=== ПРИВЕДЁННЫЙ ОТРЫВОК ===
---

Целью и этого опыта толкования стихотворений является показ тех лингвистических средств, посредством которых выражается идейное и связанное с ним эмоциональное содержание литературных произведений. Что лингвисты должны уметь приводить к сознанию все эти средства, в этом не может быть никакого сомнения. Но это должны уметь делать и литературоведы, так как не могут же они довольствоваться интуицией и рассуждать об идеях, которые они, может быть, неправильно вычитали из текста. Само собой разумеется, что одного узколингвистического образования недостаточно для понимания литературных произведений: эти последние возникают в определённой социальной среде, в определённой исторической обстановке и имеют своих сверстников и предшественников, в свете которых они, конечно, только и могут быть поняты. Но плох и тот лингвист, который не разбирается в этих вопросах.

---

=== ПОКАЗАННЫЙ МАТЕРИАЛ ===
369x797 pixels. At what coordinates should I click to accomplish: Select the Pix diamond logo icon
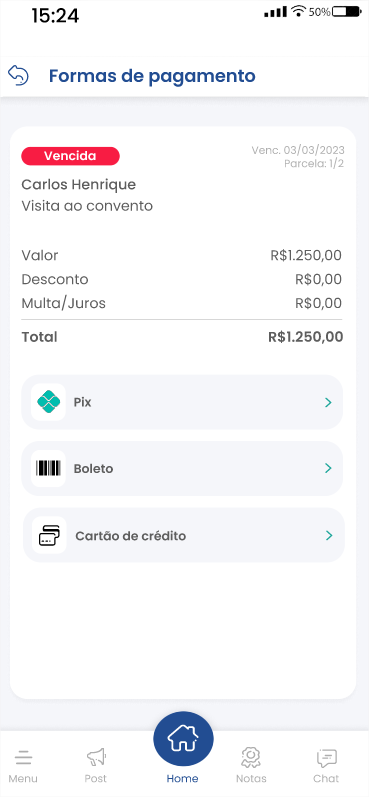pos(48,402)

---

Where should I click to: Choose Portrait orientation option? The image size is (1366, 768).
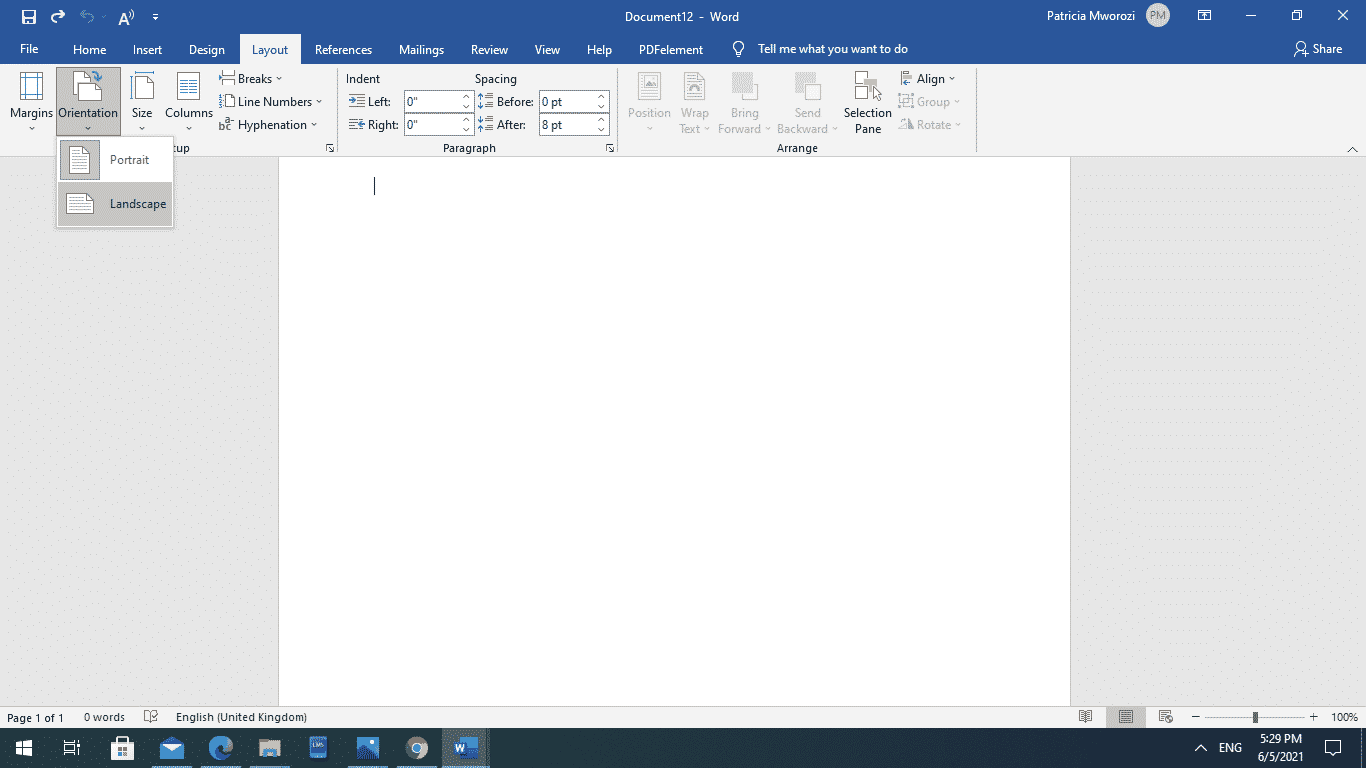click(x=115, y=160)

---

=== ПОСТАВЛЕННАЯ ЗАДАЧА ===
Процитируйте приведённый отрывок, начиная со слов «Целью и этого» и вплоть до слов «в этих вопросах.».

=== РЕЗУЛЬТАТ ===
Целью и этого опыта толкования стихотворений является показ тех лингвистических средств, посредством которых выражается идейное и связанное с ним эмоциональное содержание литературных произведений. Что лингвисты должны уметь приводить к сознанию все эти средства, в этом не может быть никакого сомнения. Но это должны уметь делать и литературоведы, так как не могут же они довольствоваться интуицией и рассуждать об идеях, которые они, может быть, неправильно вычитали из текста. Само собой разумеется, что одного узколингвистического образования недостаточно для понимания литературных произведений: эти последние возникают в определённой социальной среде, в определённой исторической обстановке и имеют своих сверстников и предшественников, в свете которых они, конечно, только и могут быть поняты. Но плох и тот лингвист, который не разбирается в этих вопросах.